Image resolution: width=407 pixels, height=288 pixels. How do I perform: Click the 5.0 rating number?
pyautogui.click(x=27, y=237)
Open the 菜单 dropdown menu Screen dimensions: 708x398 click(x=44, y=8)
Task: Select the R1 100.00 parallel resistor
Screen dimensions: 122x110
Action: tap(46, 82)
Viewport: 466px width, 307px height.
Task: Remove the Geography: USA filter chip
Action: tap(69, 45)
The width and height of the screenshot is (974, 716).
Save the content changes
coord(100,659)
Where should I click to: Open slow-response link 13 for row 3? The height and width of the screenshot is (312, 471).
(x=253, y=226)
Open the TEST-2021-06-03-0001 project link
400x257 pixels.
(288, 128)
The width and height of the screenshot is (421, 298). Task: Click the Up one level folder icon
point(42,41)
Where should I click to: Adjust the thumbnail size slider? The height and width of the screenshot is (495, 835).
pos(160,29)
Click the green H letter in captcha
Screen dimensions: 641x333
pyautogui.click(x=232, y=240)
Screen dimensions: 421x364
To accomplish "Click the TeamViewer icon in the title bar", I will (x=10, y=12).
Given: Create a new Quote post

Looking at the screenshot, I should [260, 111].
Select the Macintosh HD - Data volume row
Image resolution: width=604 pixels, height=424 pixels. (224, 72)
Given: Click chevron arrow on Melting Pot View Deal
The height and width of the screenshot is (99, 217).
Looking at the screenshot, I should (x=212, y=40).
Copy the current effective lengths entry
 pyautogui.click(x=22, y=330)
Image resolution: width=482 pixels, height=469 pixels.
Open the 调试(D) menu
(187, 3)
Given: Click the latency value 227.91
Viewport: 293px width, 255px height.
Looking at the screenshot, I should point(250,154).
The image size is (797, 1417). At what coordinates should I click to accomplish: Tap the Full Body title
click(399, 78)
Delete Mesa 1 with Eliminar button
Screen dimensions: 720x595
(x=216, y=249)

● DIRECTIONS
Give every entry once more, exactly as it reads.

● TASK RESULT
Image resolution: width=407 pixels, height=288 pixels. How do I perform: Click the 5.0 rating number?
pyautogui.click(x=27, y=237)
Open the 菜单 dropdown menu Screen dimensions: 708x398 click(x=44, y=8)
Task: Select the R1 100.00 parallel resistor
Screen dimensions: 122x110
Action: tap(46, 82)
Viewport: 466px width, 307px height.
Task: Remove the Geography: USA filter chip
Action: tap(69, 45)
The width and height of the screenshot is (974, 716).
Save the content changes
coord(100,659)
Where should I click to: Open slow-response link 13 for row 3? The height and width of the screenshot is (312, 471).
(x=253, y=226)
Open the TEST-2021-06-03-0001 project link
400x257 pixels.
(288, 128)
The width and height of the screenshot is (421, 298). Task: Click the Up one level folder icon
point(42,41)
Where should I click to: Adjust the thumbnail size slider? The height and width of the screenshot is (495, 835).
pos(160,29)
Click the green H letter in captcha
Screen dimensions: 641x333
pyautogui.click(x=232, y=240)
Screen dimensions: 421x364
To accomplish "Click the TeamViewer icon in the title bar", I will (x=10, y=12).
Given: Create a new Quote post

Looking at the screenshot, I should [260, 111].
Select the Macintosh HD - Data volume row
Image resolution: width=604 pixels, height=424 pixels. (224, 72)
Given: Click chevron arrow on Melting Pot View Deal
The height and width of the screenshot is (99, 217).
Looking at the screenshot, I should (x=212, y=40).
Copy the current effective lengths entry
 pyautogui.click(x=22, y=330)
Image resolution: width=482 pixels, height=469 pixels.
Open the 调试(D) menu
(187, 3)
Given: Click the latency value 227.91
Viewport: 293px width, 255px height.
Looking at the screenshot, I should point(250,154).
The image size is (797, 1417). At what coordinates should I click to accomplish: Tap the Full Body title
click(399, 78)
Delete Mesa 1 with Eliminar button
Screen dimensions: 720x595
(x=216, y=249)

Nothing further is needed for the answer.